Среда, 12 ноября 1941 г.

Заходила к одной знакомой, и она меня угощала новым кулинарным изобретением — желе из кожаных ремней. Рецепт изготовления таков: вывариваются ремни из свиной кожи и приготовляется нечто вроде холодца. Эту гадость описать невозможно! Цвет желтоватый, запах отвратительный. При всем моем голоде я не могла проглотить даже одной ложки, давилась. Мои знакомые удивлялись моему отвращению, сами они все время этим питаются.

Говорят, что эта масса в больших количествах продается на рынке. Но я на рынок не хожу: менять абсолютно нечего. То, что я могу предложить, не интересует покупателей. А рынки завалены прекрасными вещами: материи высокого качества, отрезы на костюмы и пальто, дорогие платья, меха. Только за подобные вещи можно получить хлеб и постное масло.
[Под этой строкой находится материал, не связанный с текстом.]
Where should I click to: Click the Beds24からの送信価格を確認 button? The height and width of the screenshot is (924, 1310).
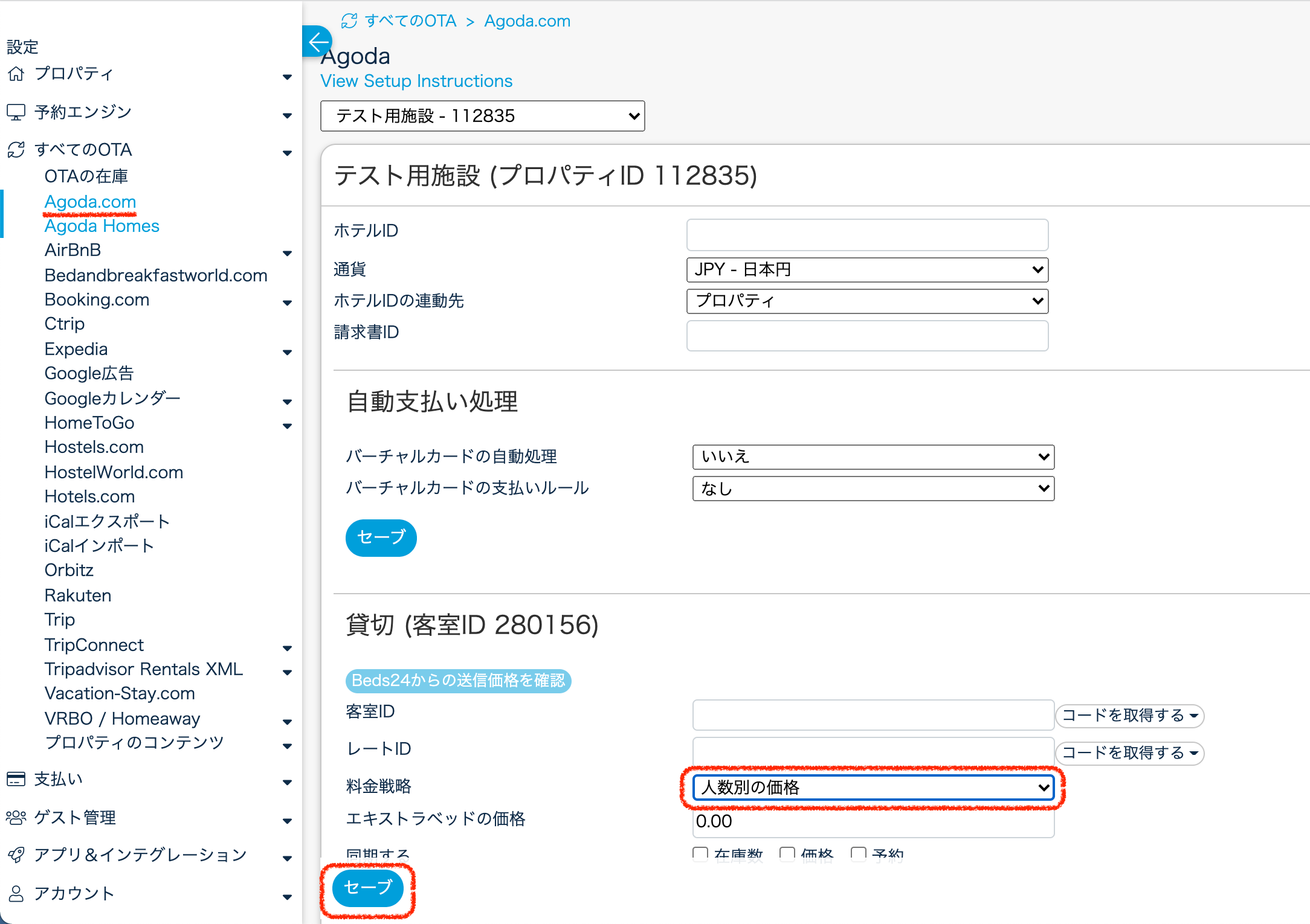coord(458,681)
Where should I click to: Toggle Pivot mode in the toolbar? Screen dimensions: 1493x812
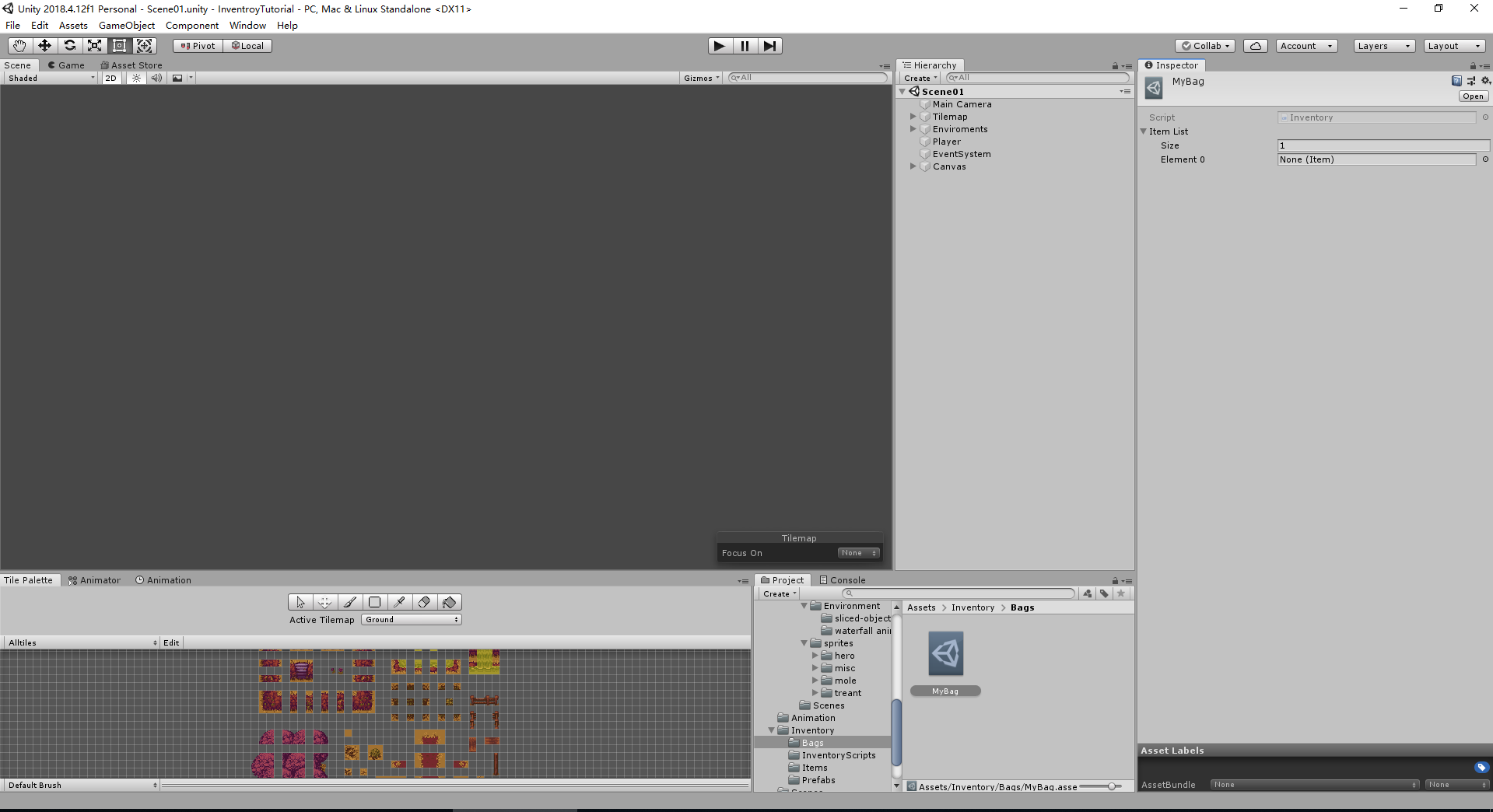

Уже не по слухам, а по достоверным источникам, то есть по сведениям из районов милиции, известно, что на рынке появилось много колбасы, холодца и тому подобного, изготовленного из человеческого мяса. Рассудок допускает даже эту страшную возможность: люди дошли до предела и способны на все.

Муж меня предупредил, чтобы я не пускала Юрочку на прогулки далеко от дома даже и с няней. Первыми начали исчезать дети.

Суббота, 15 ноября 1941 г.

Смерть хозяйничает в городе. Люди умирают и умирают. Сегодня, когда я проходила по улице, передо мной шел человек. Он еле передвигал ноги. Обгоняя его, я невольно обратила внимание на жуткое синее лицо. Подумала про себя: наверное, скоро умрет. Тут действительно можно было сказать, что на лице человека лежала печать смерти. Через несколько шагов я обернулась, остановилась, следила за ним. Он опустился на тумбу, глаза закатились, потом он медленно стал сползать на землю. Когда я подошла к нему, он был уже мертв. Люди от голода настолько ослабели, что не сопротивляются смерти. Умирают так, как будто засыпают. А окружающие полуживые люди не обращают на них никакого внимания.

Смерть стала явлением, наблюдаемым на каждом шагу. К ней привыкли, появилось полное равнодушие: ведь не сегодня — завтра такая участь ожидает каждого. Когда утром выходишь из дому, натыкаешься на трупы, лежащие в подворотне, на улице. Трупы долго лежат, так как некому их убирать.

Четверг, 20 ноября 1941 г.

Муж договорился с начальником госпиталя на Петроградской стороне, чтобы Диму приняли курьером. Дима будет получать там завтрак, состоящий из мясного супа. Это очень важно. Может быть, работа спасет Диму. Будет отвлекать его. Главное же, это то, что он будет получать добавочную еду. Я больше не имею возможности дать ему что-либо после утреннего завтрака. Наше «меню» сошло на утренний кофе с порцией хлеба, выдаваемого на день, и в шесть часов вечера мы съедаем суп, который я приношу из столовой.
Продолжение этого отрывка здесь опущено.